Treatment of ankylosing spondylitis with a recombinant human tumor necrosis factor receptor-Fc fusion protein: a multicenter, randomized, double blind, controlled trial
- VernacularTitle:重组人Ⅱ型肿瘤坏死因子受体-抗体融合蛋白治疗强直性脊柱炎的多中心双盲随机对照临床研究
- Author:
Feng HUANG
;
Xiaohu DENG
;
Yamei ZHANG
;
Jieruo GU
;
Chunde BAO
;
Jianglin ZHANG
;
Dawei HU
;
Zhiming LIN
;
Chunhua YANG
;
Dongfeng LIANG
;
Junhua GUO
;
Zetao LIAO
- Publication Type:Journal Article
- Keywords:
Spondylitis,ankylosing;
Tumour necrosis factor;
Clinical trial
- From:
Chinese Journal of Rheumatology
2008;12(5):314-320
- CountryChina
- Language:Chinese
-
Abstract:
Objective To evaluate the efficacy and safety profile of a recombinant human tumor necrosis factor receptor: Fc fusion protein in ankylosing spondylitis (AS).
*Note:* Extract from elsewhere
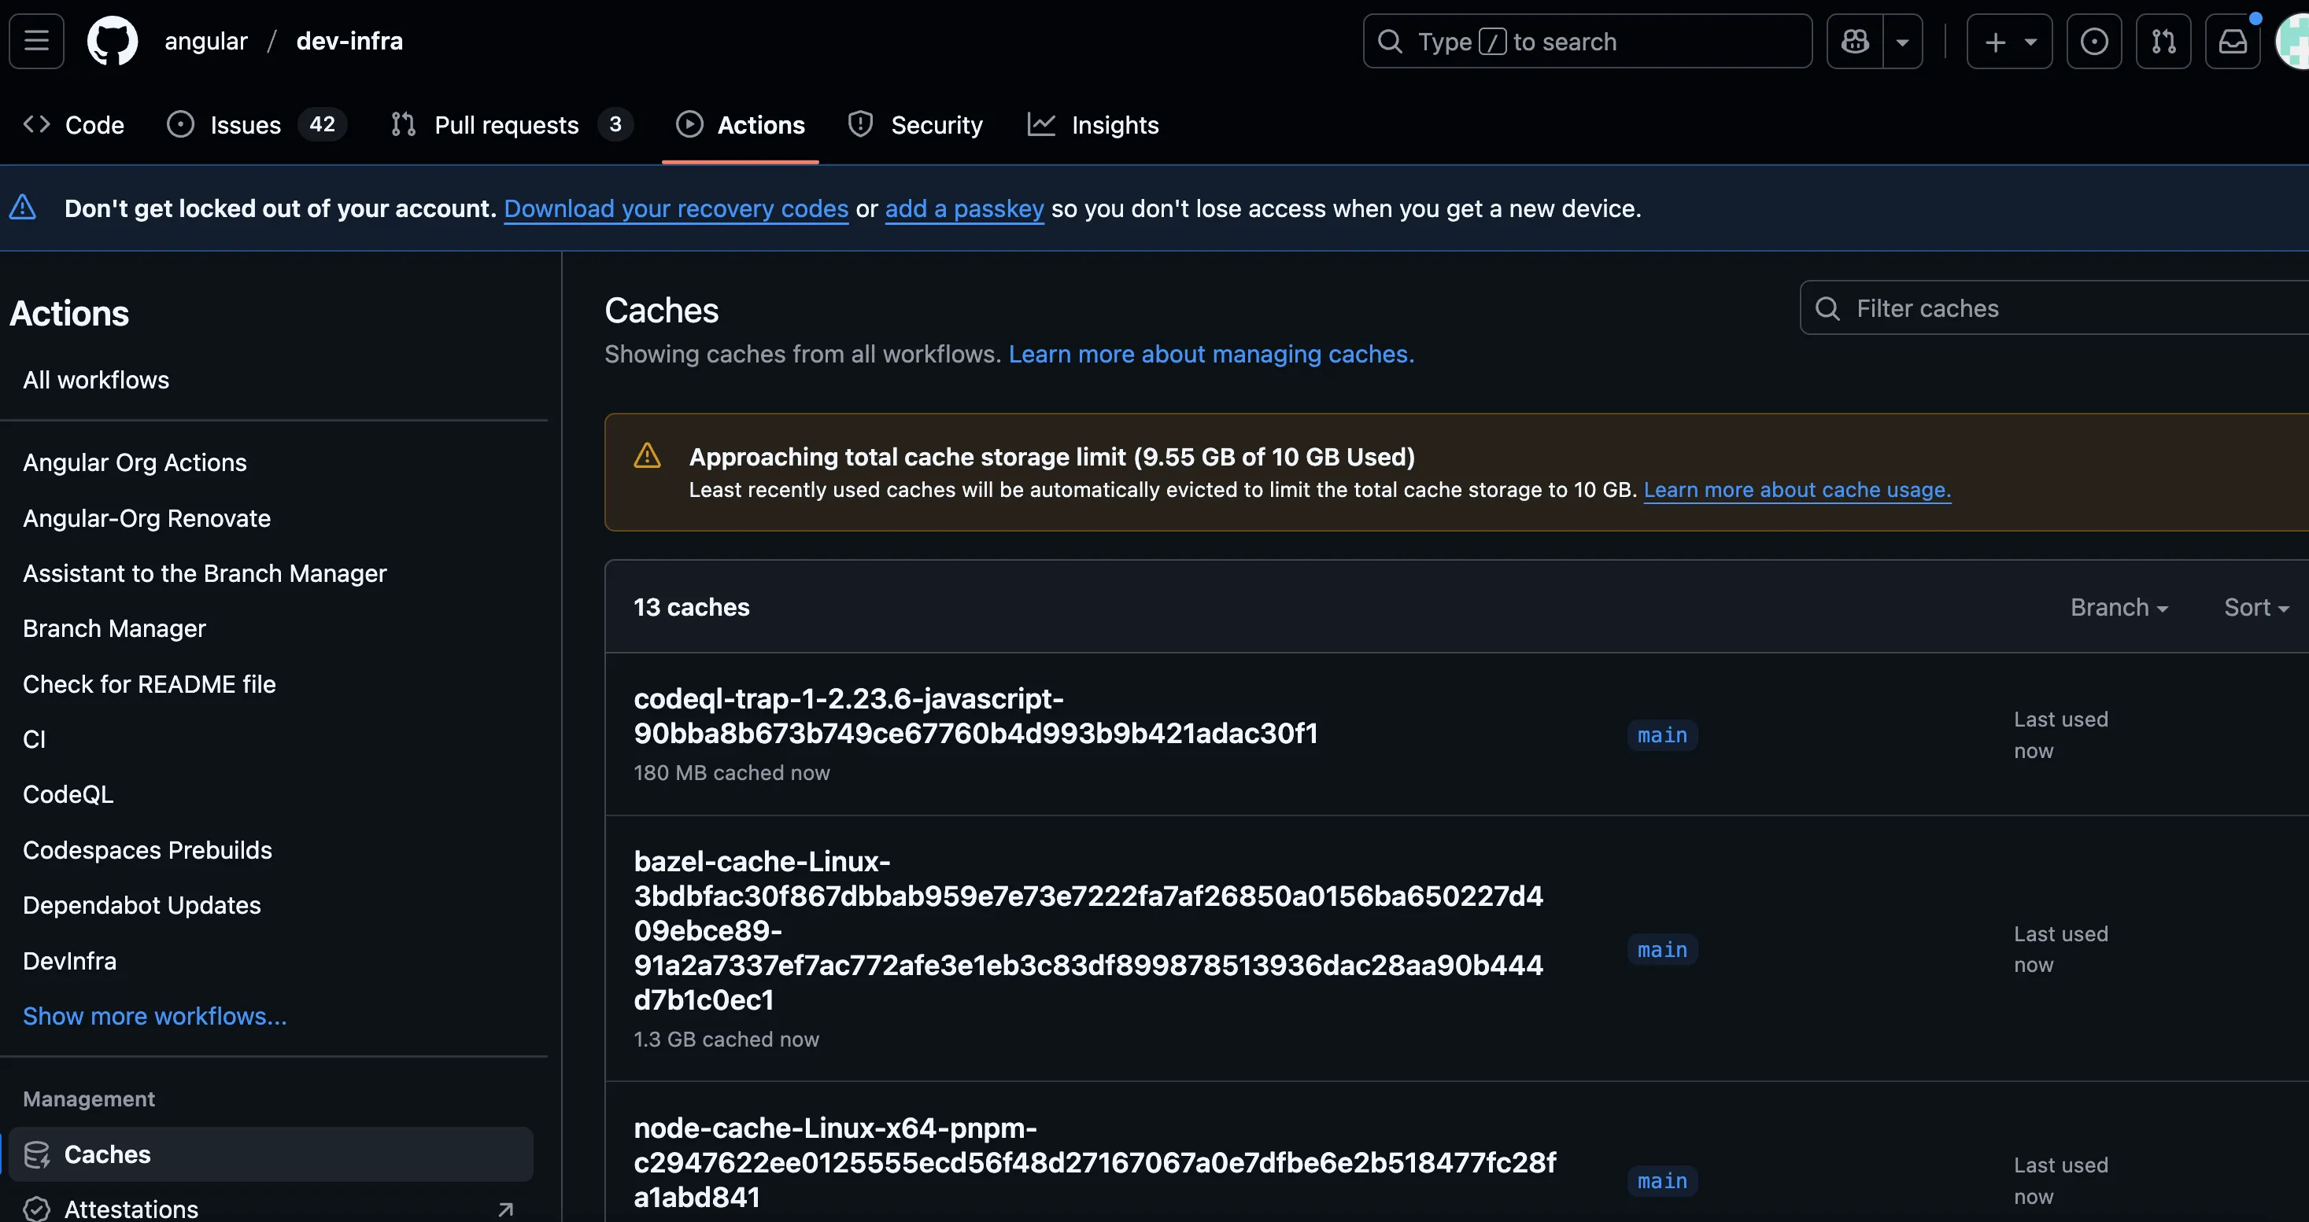Viewport: 2309px width, 1222px height.
Task: Open the plus create-new dropdown
Action: [2009, 41]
Methods This was a multicenter,randomized, double-blind, placebo-controlled trial in the first 6 weeks and then followed by an open-labeled trial in the next 6 weeks. One hundred and forty-three patients of active AS were randomly assigned to receive 25 mg twice-weekly subcutaneous injections of rhTNFR:Fc or placebo for 6 weeks. The primary endpoint was proportion of ASAS20 responders at week 6. The secondary endpoints were the proportion of subjects achieving a BASDAI 20%, BASDAI 50% and BASDAI 70% improvement at week 6. Other secondary endpoints, related to reducing signs and symptoms of AS and improving range of motion and physical function, were evaluated.Results Treatment with rhTNFR:Fc resulted in significant improvement. At 6 weeks, 68% of the 71 patients in the rhTNFR: Fc group had a treatment response, as compared with 28% of those in the placebo group(P<0.01). Improvements over base-line values for other measures of disease activity were significantly greater in the rhTNFR:Fc group, rhTNFR:Fc was well tolerated, The most frequently treatment related adverse event was injection site reaction. Conclusion rhTNFR:Fc has demonstrated consistent evidence of efficacy and is well tolerated in the treatment of active AS.